▶ _WORK REQUIRED_
Nothing in the entries should be altered. Write them out in full.

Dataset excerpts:
►
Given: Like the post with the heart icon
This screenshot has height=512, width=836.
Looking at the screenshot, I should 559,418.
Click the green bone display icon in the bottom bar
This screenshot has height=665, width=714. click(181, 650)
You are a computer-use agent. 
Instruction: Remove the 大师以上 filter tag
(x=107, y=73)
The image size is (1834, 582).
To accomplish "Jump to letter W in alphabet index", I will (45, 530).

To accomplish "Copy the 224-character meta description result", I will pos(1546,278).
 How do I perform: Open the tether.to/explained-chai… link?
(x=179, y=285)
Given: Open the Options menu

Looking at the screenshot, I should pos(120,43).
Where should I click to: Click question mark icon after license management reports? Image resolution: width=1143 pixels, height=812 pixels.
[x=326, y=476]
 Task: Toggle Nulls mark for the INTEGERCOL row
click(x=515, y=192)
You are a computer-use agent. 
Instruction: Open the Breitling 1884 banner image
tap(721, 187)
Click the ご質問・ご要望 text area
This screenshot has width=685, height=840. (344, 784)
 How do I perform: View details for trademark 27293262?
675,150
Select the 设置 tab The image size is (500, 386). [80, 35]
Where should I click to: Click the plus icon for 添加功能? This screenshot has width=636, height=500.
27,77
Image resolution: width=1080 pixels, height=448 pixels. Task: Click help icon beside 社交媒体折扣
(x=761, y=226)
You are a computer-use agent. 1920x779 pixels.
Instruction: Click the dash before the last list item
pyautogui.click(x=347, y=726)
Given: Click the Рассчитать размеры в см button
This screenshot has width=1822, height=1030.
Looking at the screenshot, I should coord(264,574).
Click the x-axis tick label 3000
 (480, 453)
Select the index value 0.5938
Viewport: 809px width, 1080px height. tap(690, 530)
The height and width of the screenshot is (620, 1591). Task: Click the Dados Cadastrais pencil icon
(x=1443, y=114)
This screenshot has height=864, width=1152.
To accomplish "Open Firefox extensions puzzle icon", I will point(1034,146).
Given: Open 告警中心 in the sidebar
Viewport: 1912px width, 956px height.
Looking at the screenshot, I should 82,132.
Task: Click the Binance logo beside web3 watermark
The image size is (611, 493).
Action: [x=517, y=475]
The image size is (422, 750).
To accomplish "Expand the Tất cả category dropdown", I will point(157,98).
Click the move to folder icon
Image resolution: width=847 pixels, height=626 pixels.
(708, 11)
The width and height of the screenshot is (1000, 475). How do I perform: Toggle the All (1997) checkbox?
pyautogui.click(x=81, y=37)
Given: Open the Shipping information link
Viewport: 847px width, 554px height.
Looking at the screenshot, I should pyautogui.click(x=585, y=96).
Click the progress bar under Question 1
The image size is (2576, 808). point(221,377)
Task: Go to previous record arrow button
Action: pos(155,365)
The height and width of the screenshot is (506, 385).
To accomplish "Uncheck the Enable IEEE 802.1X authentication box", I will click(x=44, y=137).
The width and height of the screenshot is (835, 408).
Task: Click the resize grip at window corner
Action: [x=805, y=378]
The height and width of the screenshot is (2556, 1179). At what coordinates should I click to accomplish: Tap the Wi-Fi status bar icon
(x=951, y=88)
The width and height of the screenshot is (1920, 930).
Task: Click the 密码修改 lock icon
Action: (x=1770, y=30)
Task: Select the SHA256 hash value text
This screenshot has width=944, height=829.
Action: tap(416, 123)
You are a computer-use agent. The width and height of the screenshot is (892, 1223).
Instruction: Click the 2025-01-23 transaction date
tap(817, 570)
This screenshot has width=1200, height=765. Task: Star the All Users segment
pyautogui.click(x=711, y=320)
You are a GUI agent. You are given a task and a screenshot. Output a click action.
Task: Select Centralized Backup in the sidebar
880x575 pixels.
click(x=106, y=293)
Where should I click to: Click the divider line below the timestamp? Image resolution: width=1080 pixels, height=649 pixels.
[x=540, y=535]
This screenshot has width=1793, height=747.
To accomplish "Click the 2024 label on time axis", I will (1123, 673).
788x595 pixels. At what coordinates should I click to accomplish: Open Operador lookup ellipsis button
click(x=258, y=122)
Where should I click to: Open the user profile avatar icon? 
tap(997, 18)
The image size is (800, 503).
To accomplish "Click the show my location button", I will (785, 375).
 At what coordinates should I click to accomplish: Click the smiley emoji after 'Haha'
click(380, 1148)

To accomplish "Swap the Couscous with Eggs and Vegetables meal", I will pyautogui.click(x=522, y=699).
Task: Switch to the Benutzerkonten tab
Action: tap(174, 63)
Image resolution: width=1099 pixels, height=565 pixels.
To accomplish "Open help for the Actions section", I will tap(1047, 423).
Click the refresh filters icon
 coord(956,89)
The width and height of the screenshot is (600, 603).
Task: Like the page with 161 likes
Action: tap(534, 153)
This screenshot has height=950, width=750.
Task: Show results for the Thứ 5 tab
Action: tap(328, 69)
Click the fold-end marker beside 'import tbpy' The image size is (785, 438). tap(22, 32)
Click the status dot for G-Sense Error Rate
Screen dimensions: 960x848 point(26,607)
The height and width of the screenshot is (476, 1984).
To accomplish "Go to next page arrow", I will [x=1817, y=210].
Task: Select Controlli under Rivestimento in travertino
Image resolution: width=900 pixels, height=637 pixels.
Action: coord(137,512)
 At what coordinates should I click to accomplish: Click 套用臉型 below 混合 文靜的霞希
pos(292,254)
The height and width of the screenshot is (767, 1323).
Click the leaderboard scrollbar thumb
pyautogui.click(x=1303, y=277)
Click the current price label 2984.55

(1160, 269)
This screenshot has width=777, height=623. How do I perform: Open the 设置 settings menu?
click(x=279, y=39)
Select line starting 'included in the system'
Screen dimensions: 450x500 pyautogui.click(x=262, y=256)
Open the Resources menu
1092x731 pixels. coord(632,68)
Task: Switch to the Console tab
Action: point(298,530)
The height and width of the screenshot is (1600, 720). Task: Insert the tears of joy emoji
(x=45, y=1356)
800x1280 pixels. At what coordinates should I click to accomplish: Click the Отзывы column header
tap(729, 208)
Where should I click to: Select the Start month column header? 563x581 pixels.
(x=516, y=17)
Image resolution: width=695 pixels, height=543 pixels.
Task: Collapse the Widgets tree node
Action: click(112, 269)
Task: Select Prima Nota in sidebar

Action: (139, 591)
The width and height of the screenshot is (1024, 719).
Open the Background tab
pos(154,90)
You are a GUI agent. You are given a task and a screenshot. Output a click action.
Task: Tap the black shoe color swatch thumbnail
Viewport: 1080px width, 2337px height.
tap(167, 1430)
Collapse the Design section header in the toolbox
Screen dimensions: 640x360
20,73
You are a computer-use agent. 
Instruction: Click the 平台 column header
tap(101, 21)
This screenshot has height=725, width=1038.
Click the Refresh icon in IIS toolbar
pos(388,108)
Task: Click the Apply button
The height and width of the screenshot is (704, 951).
◄
▶ _THE COMPLETED TASK_
Given: Like the post with the heart icon
This screenshot has height=512, width=836.
Looking at the screenshot, I should 559,418.
Click the green bone display icon in the bottom bar
This screenshot has height=665, width=714. click(181, 650)
You are a computer-use agent. 
Instruction: Remove the 大师以上 filter tag
(x=107, y=73)
The image size is (1834, 582).
To accomplish "Jump to letter W in alphabet index", I will (45, 530).

To accomplish "Copy the 224-character meta description result", I will pos(1546,278).
 How do I perform: Open the tether.to/explained-chai… link?
(x=179, y=285)
Given: Open the Options menu

Looking at the screenshot, I should pos(120,43).
Where should I click to: Click question mark icon after license management reports? Image resolution: width=1143 pixels, height=812 pixels.
[x=326, y=476]
 Task: Toggle Nulls mark for the INTEGERCOL row
click(x=515, y=192)
You are a computer-use agent. 
Instruction: Open the Breitling 1884 banner image
tap(721, 187)
Click the ご質問・ご要望 text area
This screenshot has width=685, height=840. (344, 784)
 How do I perform: View details for trademark 27293262?
675,150
Select the 设置 tab The image size is (500, 386). [80, 35]
Where should I click to: Click the plus icon for 添加功能? This screenshot has width=636, height=500.
27,77
Image resolution: width=1080 pixels, height=448 pixels. Task: Click help icon beside 社交媒体折扣
(x=761, y=226)
You are a computer-use agent. 1920x779 pixels.
Instruction: Click the dash before the last list item
pyautogui.click(x=347, y=726)
Given: Click the Рассчитать размеры в см button
This screenshot has width=1822, height=1030.
Looking at the screenshot, I should coord(264,574).
Click the x-axis tick label 3000
 (480, 453)
Select the index value 0.5938
Viewport: 809px width, 1080px height. tap(690, 530)
The height and width of the screenshot is (620, 1591). Task: Click the Dados Cadastrais pencil icon
(x=1443, y=114)
This screenshot has height=864, width=1152.
To accomplish "Open Firefox extensions puzzle icon", I will point(1034,146).
Given: Open 告警中心 in the sidebar
Viewport: 1912px width, 956px height.
Looking at the screenshot, I should 82,132.
Task: Click the Binance logo beside web3 watermark
The image size is (611, 493).
Action: [x=517, y=475]
The image size is (422, 750).
To accomplish "Expand the Tất cả category dropdown", I will point(157,98).
Click the move to folder icon
Image resolution: width=847 pixels, height=626 pixels.
(708, 11)
The width and height of the screenshot is (1000, 475). How do I perform: Toggle the All (1997) checkbox?
pyautogui.click(x=81, y=37)
Given: Open the Shipping information link
Viewport: 847px width, 554px height.
Looking at the screenshot, I should pyautogui.click(x=585, y=96).
Click the progress bar under Question 1
The image size is (2576, 808). point(221,377)
Task: Go to previous record arrow button
Action: pos(155,365)
The height and width of the screenshot is (506, 385).
To accomplish "Uncheck the Enable IEEE 802.1X authentication box", I will click(x=44, y=137).
The width and height of the screenshot is (835, 408).
Task: Click the resize grip at window corner
Action: [x=805, y=378]
The height and width of the screenshot is (2556, 1179). At what coordinates should I click to accomplish: Tap the Wi-Fi status bar icon
(x=951, y=88)
The width and height of the screenshot is (1920, 930).
Task: Click the 密码修改 lock icon
Action: (x=1770, y=30)
Task: Select the SHA256 hash value text
This screenshot has width=944, height=829.
Action: tap(416, 123)
You are a computer-use agent. The width and height of the screenshot is (892, 1223).
Instruction: Click the 2025-01-23 transaction date
tap(817, 570)
This screenshot has width=1200, height=765. Task: Star the All Users segment
pyautogui.click(x=711, y=320)
You are a GUI agent. You are given a task and a screenshot. Output a click action.
Task: Select Centralized Backup in the sidebar
880x575 pixels.
click(x=106, y=293)
Where should I click to: Click the divider line below the timestamp? Image resolution: width=1080 pixels, height=649 pixels.
[x=540, y=535]
This screenshot has width=1793, height=747.
To accomplish "Click the 2024 label on time axis", I will (1123, 673).
788x595 pixels. At what coordinates should I click to accomplish: Open Operador lookup ellipsis button
click(x=258, y=122)
Where should I click to: Open the user profile avatar icon? 
tap(997, 18)
The image size is (800, 503).
To accomplish "Click the show my location button", I will (785, 375).
 At what coordinates should I click to accomplish: Click the smiley emoji after 'Haha'
click(380, 1148)

To accomplish "Swap the Couscous with Eggs and Vegetables meal", I will pyautogui.click(x=522, y=699).
Task: Switch to the Benutzerkonten tab
Action: tap(174, 63)
Image resolution: width=1099 pixels, height=565 pixels.
To accomplish "Open help for the Actions section", I will tap(1047, 423).
Click the refresh filters icon
 coord(956,89)
The width and height of the screenshot is (600, 603).
Task: Like the page with 161 likes
Action: tap(534, 153)
This screenshot has height=950, width=750.
Task: Show results for the Thứ 5 tab
Action: tap(328, 69)
Click the fold-end marker beside 'import tbpy' The image size is (785, 438). tap(22, 32)
Click the status dot for G-Sense Error Rate
Screen dimensions: 960x848 point(26,607)
The height and width of the screenshot is (476, 1984).
To accomplish "Go to next page arrow", I will [x=1817, y=210].
Task: Select Controlli under Rivestimento in travertino
Image resolution: width=900 pixels, height=637 pixels.
Action: coord(137,512)
 At what coordinates should I click to accomplish: Click 套用臉型 below 混合 文靜的霞希
pos(292,254)
The height and width of the screenshot is (767, 1323).
Click the leaderboard scrollbar thumb
pyautogui.click(x=1303, y=277)
Click the current price label 2984.55

(1160, 269)
This screenshot has width=777, height=623. How do I perform: Open the 设置 settings menu?
click(x=279, y=39)
Select line starting 'included in the system'
Screen dimensions: 450x500 pyautogui.click(x=262, y=256)
Open the Resources menu
1092x731 pixels. coord(632,68)
Task: Switch to the Console tab
Action: point(298,530)
The height and width of the screenshot is (1600, 720). Task: Insert the tears of joy emoji
(x=45, y=1356)
800x1280 pixels. At what coordinates should I click to accomplish: Click the Отзывы column header
tap(729, 208)
Where should I click to: Select the Start month column header? 563x581 pixels.
(x=516, y=17)
Image resolution: width=695 pixels, height=543 pixels.
Task: Collapse the Widgets tree node
Action: click(112, 269)
Task: Select Prima Nota in sidebar

Action: (139, 591)
The width and height of the screenshot is (1024, 719).
Open the Background tab
pos(154,90)
You are a GUI agent. You are given a task and a screenshot. Output a click action.
Task: Tap the black shoe color swatch thumbnail
Viewport: 1080px width, 2337px height.
tap(167, 1430)
Collapse the Design section header in the toolbox
Screen dimensions: 640x360
20,73
You are a computer-use agent. 
Instruction: Click the 平台 column header
tap(101, 21)
This screenshot has height=725, width=1038.
Click the Refresh icon in IIS toolbar
pos(388,108)
Task: Click the Apply button
The height and width of the screenshot is (704, 951).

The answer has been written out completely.